__Listed entries__:
*-*-*

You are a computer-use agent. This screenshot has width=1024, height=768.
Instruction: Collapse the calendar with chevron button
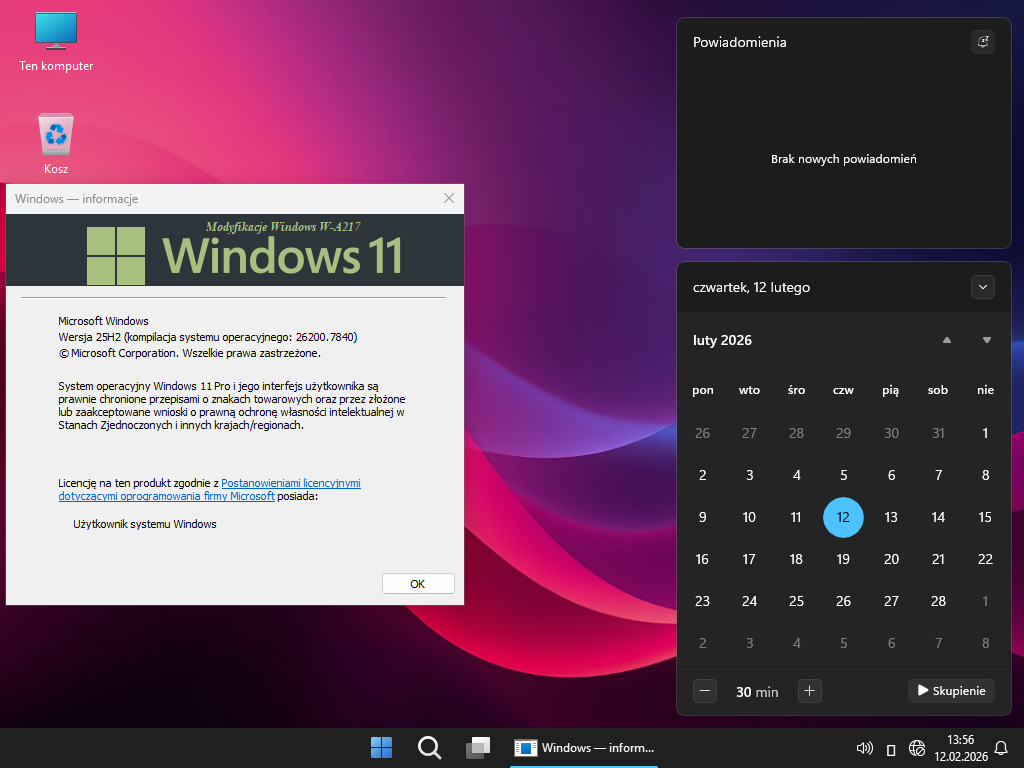coord(982,287)
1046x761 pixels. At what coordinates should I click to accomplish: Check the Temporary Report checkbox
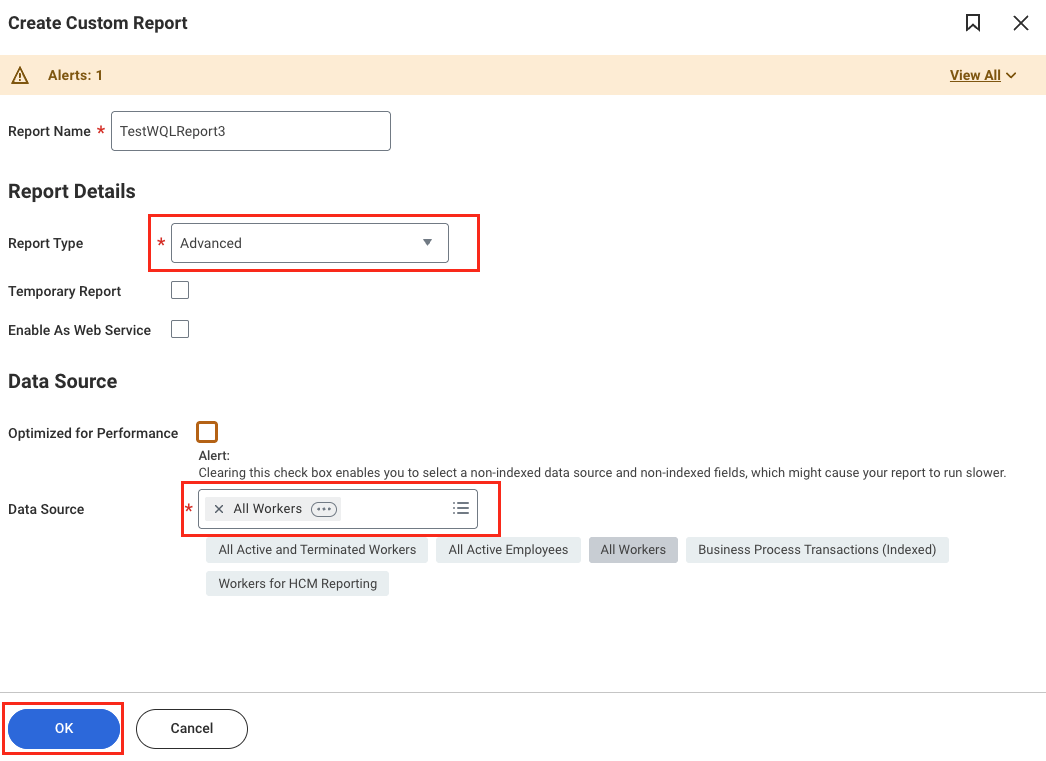(180, 289)
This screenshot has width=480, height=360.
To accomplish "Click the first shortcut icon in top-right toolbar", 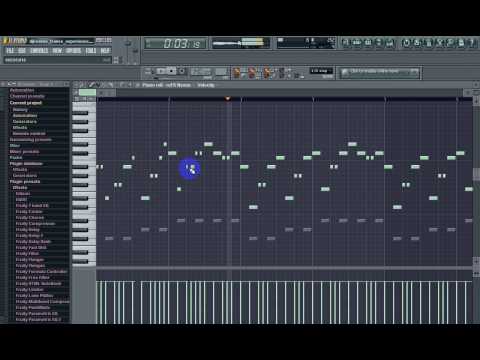I will (346, 43).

*-*-*

__Assignment__: Where a line above contains the word "width", show that line.

__Answer box__:
You are a computer-use agent. This screenshot has width=1024, height=768.
This screenshot has width=480, height=360.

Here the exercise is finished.